::: PAGE

The orbits of the outer three planets in the Mu Arae system compared with those in the Solar System. Central star is not to scale. At the scale of this picture, the innermost planet would be located at the edge of the disc representing the central star.

=== Discovery ===
In 2001, an extrasolar planet was announced by the Anglo-Australian Planet Search team, together with the planet orbiting Epsilon Reticuli. The planet, designated Mu Arae b, was thought to be in a highly eccentric orbit of around 743 days. The discovery was made by analysing variations in the star's radial velocity (measured by observing the Doppler shift of the star's spectral lines) as a result of being pulled around by the planet's gravity. Further observations revealed the presence of a second object in the system (now designated as Mu Arae e), which was published in 2004. At the time, the parameters of this planet were poorly constrained and it was thought to be in an orbit of around 8.2 years with a high eccentricity. Later in 2004, a small inner planet designated Mu Arae c was announced with a mass comparable with that of Uranus in a 9-day orbit. This was the first of the class of planets known as "hot Neptunes" to be discovered. The discovery was made by making high-precision radial velocity measurements with the High Accuracy Radial Velocity Planet Searcher (HARPS) spectrograph.

In 2006, two teams, one led by Krzysztof Goździewski and the other by Francesco Pepe independently announced four-planet models for the radial velocity measurements of the star, with a new planet (Mu Arae d) in a near-circular orbit lasting approximately 311 days. The new model gives revised parameters for the previously known planets, with lower eccentricity orbits than in the previous model and including a more robust characterization of the orbit of Mu Arae e. The discovery of the fourth planet made Mu Arae the second known four-planet extrasolar system, after 55 Cancri.

=== System architecture and habitability ===
The Mu Arae system consists of an inner Uranus-mass planet in a tight 9-day orbit and three massive planets, probably gas giants, on wide, near-circular orbits, which contrasts with the high-eccentricity orbits typically observed for long-period extrasolar planets. The Uranus-mass planet may be a chthonian planet, the core of a gas giant which has had its outer layers stripped away by stellar radiation. Alternatively it may have formed in the inner regions of the Mu Arae system as a rocky "super-Earth".

::::::
::: MATERIAL

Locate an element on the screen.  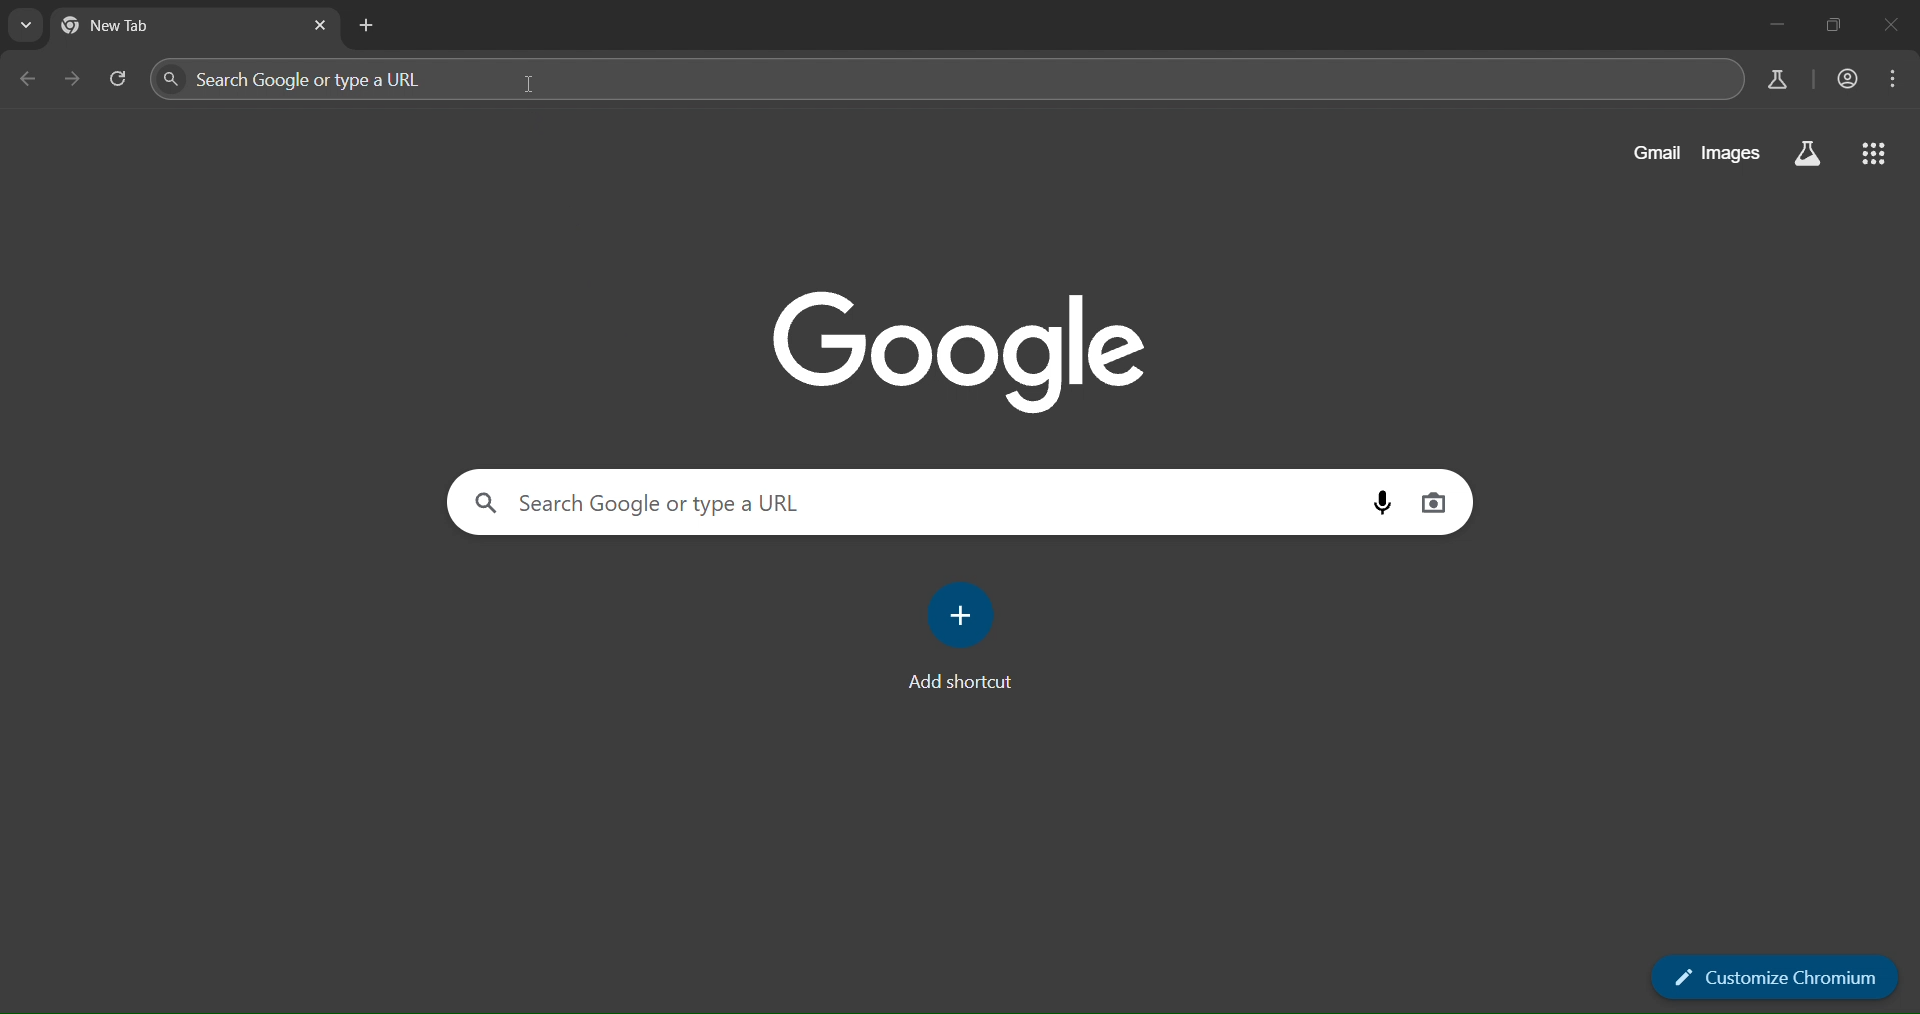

::::::

Reproduce verbatim the stretch of the Mu Arae passage from "The orbits of" through "the central star.".

FINAL RESULT:
The orbits of the outer three planets in the Mu Arae system compared with those in the Solar System. Central star is not to scale. At the scale of this picture, the innermost planet would be located at the edge of the disc representing the central star.